Textauszug:
<<<<

Kermani: Ich habe den Islam gebraucht, um mir über das ästhetische Moment in den Religionen klar zu werden. Es waren die Rezitationen des Korans, die Poesie der Sufis, die Tänze, die mystische Musik Persiens. Erst mit diesen Erfahrungen wurde mir klar, wie religiös beispielsweise Hölderlin ist, wie sehr geprägt von der eigenen, der pietistischen Mystik. Es fällt einem christlich-deutschen Leser vielleicht gar nicht auf, wie stark seine Literatur bis zu Kafka und Thomas Mann von biblischen Bezügen und metaphysischen Fragestellungen durchdrungen ist, viel stärker als etwa die französische oder angelsächsische. Jean Paul oder Büchner sind gar nicht angemessen zu begreifen ohne das Christentum. Viele der größten deutschen Dichter waren Pfarrerssöhne, sie hatten beim Schreiben die Bibel im Ohr – was nicht heißt, dass sie fromm waren.
ZEIT: Nun gibt es allerdings in den Gesellschaften des Westens seit Langem eine starke Säkularisierung. Zugleich erleben wir wieder eine intellektuelle Auseinandersetzung mit Religion. Ist das nicht paradox?

>>>>

Vorliegende Zeilen:
<<<<

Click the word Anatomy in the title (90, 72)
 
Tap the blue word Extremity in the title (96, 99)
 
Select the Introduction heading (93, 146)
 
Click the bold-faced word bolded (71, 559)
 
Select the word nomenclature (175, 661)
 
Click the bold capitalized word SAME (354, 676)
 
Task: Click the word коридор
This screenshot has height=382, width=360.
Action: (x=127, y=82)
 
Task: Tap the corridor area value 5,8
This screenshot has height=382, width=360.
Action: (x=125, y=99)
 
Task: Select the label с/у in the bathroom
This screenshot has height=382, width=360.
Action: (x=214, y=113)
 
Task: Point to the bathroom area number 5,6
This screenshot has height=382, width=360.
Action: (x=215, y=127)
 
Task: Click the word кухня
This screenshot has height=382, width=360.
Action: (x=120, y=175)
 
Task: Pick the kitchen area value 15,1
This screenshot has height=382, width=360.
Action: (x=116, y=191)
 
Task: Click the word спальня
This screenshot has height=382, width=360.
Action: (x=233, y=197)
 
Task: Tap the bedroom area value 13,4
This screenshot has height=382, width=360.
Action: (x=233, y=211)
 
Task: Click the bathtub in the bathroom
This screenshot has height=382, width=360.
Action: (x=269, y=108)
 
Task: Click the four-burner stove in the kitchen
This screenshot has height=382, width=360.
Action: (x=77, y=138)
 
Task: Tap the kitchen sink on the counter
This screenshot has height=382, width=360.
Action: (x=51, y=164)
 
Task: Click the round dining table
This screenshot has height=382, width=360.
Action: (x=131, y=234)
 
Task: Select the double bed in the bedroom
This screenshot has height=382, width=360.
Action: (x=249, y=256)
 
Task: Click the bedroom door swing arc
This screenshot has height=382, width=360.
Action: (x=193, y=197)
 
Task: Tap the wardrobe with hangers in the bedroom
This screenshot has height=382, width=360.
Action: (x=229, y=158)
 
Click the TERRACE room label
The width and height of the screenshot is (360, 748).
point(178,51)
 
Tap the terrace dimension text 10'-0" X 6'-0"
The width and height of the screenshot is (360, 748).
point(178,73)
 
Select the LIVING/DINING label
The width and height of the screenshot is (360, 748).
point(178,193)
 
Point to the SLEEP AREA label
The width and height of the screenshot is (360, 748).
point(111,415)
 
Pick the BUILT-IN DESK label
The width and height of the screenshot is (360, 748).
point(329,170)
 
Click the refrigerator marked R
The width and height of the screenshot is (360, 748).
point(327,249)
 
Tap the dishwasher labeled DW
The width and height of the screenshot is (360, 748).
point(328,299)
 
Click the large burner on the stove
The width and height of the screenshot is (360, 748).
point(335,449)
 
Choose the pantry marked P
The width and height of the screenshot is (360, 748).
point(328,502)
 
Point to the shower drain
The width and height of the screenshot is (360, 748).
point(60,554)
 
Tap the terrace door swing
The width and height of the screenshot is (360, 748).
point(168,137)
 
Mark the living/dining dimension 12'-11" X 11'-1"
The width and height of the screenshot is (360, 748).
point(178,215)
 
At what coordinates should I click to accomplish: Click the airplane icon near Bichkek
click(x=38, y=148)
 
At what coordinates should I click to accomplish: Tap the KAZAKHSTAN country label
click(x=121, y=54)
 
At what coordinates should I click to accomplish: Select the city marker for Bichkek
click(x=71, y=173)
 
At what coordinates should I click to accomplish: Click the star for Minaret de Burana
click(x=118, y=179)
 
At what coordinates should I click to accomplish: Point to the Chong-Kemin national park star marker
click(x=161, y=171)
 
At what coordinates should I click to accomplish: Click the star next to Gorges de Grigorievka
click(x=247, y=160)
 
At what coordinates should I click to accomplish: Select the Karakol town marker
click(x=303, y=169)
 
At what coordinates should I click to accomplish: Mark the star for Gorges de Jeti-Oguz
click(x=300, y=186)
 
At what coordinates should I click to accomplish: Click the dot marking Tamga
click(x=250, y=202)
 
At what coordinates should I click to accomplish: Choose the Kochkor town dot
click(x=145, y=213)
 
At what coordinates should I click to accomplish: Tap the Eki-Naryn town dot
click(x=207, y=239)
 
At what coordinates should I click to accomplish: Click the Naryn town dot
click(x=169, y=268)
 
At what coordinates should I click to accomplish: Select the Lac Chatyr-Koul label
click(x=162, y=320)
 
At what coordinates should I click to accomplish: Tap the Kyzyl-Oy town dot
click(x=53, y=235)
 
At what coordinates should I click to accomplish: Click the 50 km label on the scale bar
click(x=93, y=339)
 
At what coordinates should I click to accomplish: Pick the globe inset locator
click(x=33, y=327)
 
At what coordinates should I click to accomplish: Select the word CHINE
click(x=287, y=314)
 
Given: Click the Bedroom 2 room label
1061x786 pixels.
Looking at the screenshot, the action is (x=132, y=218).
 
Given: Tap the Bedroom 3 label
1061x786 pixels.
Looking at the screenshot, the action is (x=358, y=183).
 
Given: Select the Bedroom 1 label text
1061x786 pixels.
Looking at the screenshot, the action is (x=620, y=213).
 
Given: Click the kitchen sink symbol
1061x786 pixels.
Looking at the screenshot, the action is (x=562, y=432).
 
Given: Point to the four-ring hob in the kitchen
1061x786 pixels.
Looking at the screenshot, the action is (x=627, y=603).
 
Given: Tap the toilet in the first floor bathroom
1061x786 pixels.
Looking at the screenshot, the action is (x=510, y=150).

>>>>

Aufgaben:
1. Wessen Söhne waren laut dem Textauszug viele der größten deutschen Dichter?
2. Extrahiere bitte aus dem Textauszug die Stelle zwischen „ZEIT: Nun gibt“ und „das nicht paradox?“, beide eingeschlossen.

Lösungen:
1. Sie waren Pfarrerssöhne.

2.
ZEIT: Nun gibt es allerdings in den Gesellschaften des Westens seit Langem eine starke Säkularisierung. Zugleich erleben wir wieder eine intellektuelle Auseinandersetzung mit Religion. Ist das nicht paradox?